It is fascinating: the medium format sector has been moving away from square 6x6 format towards oblong shapes (mostly 645, a bit of 6x7) since well before the digital transition, the smaller (35mm etc.) and larger (view camera) formats have never bothered with square, the rapid increase of sensor cost with sensor size has greatly accelerated the move away from 6x6 ... and yet in the forums there seems to be a great number of posters who believe that this has all been a horrible stupid mistake, and that the future is (or should be) a return to square formats.
I wouldn't ever ask for a square sensor but I guess the point is people are tired of rotating cameras and waist level finders would work for vertical/square pics (since you wouldn't need to turn the camera). Instead of a square sensor a 6x7 sensor for the RZ67 would be really nice (including the rotating mount).
When you find the entire industry and market place going in what you consider to be the wrong direction, you should always ask why the trend is what it is, and be open to an answer that involved the camera makers knowing something that you do not, rather than "collective stupidity" or "a vast conspiracy".
Ok, now this is not the best argument. Check out the american car manufacturers. Big trucks, gasguzzlers, etc. All almost chapter11.
Usually manufacturers just give customers what they can get away with not what would be best for them. Oh yeah, and make max possible profits.
A few possible ingredients, beyond the very substantial increase in sensor cost:
- to avoid rotating by use of a square format of equal maximum side length requires a VF assembly including mirror enlarged to the 56x56mm square size, and so a deeper, heavier, slower moving mirror with even more mirror slap to deal with.
- that requires a lens mount which sits further from the focal plane to accommodate the deeper mirror box, and lenses whose rear elements stay further from the focal plane, so a complete new set of lenses in place of current 645 lens systems.
I'm not sure that is accurate but I've read sensor yields and prices both improved a lot. And I think to recall that Dalsa assembled a sensor from several subpieces. How much more would a 6x7 sensor cost than a 6x45? A couple thousand USD? People would probably pay a 10k $ premium over the P65+ to get a P100+ (with 25 Megapixel Sensor+ mode).
The questions are probably not prices (Red.com is intending to deliver a DSMC 6x17cm sensor for 53k USD btw) but the requirement for a different body, possibly different electronics and the risk of serving a niche not big enough.

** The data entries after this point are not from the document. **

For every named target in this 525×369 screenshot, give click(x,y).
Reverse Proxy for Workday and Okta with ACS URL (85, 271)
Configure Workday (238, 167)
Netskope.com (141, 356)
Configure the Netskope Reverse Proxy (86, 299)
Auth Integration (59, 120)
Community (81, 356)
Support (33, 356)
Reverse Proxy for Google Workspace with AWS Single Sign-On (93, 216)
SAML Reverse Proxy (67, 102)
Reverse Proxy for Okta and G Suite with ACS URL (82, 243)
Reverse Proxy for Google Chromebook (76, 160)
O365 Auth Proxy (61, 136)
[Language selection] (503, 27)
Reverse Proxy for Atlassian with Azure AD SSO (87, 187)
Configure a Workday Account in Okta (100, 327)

Phase has no reason for a 6x6 since they only have 645 and 67 bodies, Hassy's current H bodies only supports 6x45 so a complete nogo too.
But it sure could be done. The Leaf AFI had a 6x6 box. My Mamiya RZ67 Pro2 has less mirror slap than a Hassy H1 and better focussig too.

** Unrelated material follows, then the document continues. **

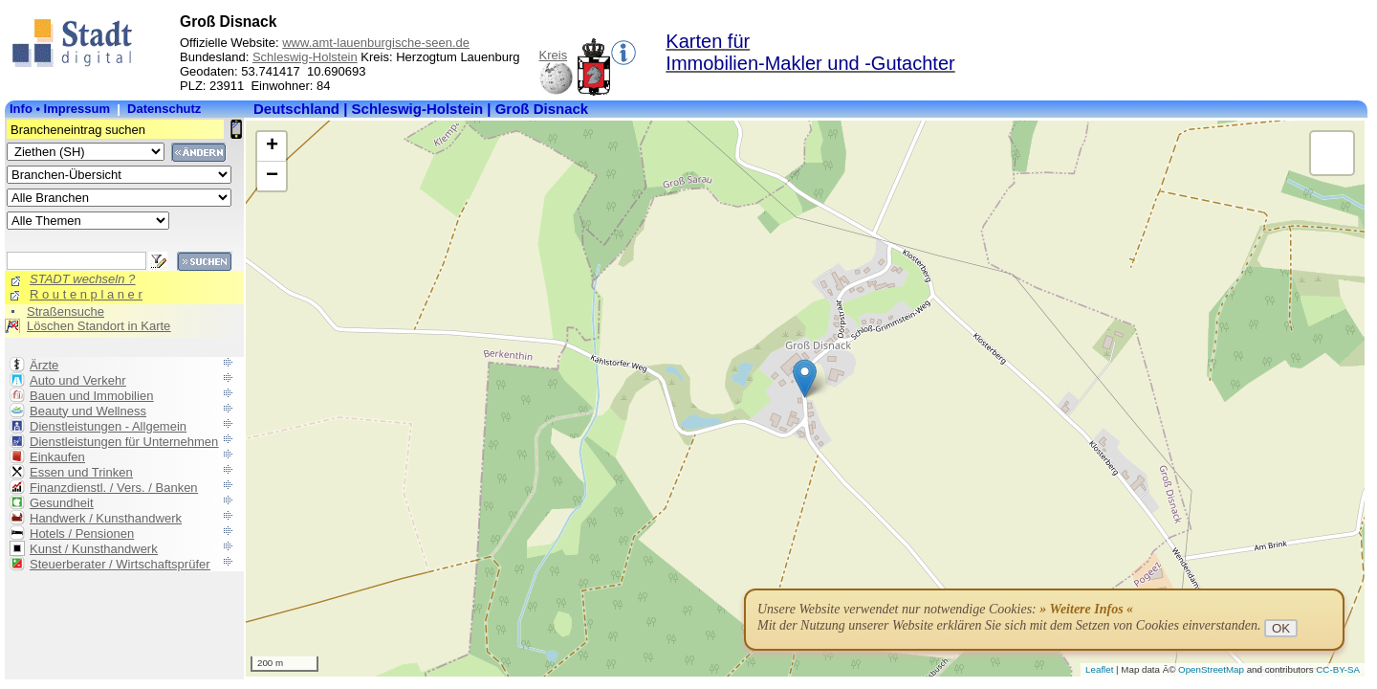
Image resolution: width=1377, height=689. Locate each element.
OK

Paul Claesson of Hasselblad USA was not entirely joking when he said "Would you prefer a smaller sensor or a much larger camera?"
Well... Paul was maybe a bit conservative with his thoughts on this. Why not drop the mirror box altogether? An ARCA Swiss camera is not much of a camera but at the same time plenty of camera. With a HDMI 1080p output (liveview) from the back you wouldn't even need autofocus, mirrorbox, optical viewfinder, mechanical shutter, etc anymore. And the camera would be much smaller, lighter and more reliable.
And let's be honest... less and less fashion and people shooters will get backs when pixel counts are around 50-60 or more Megapixels just because it's too impractical to massage the HUGE files and store them. Everything much larger than 30 Megapixels needs a crazy ass computer and computing times go up like crazy. Seems like architecture, landscape, product, etc shooters will be the remaining MFDB user base at some point. All served very well with live-view when using tilt-shift.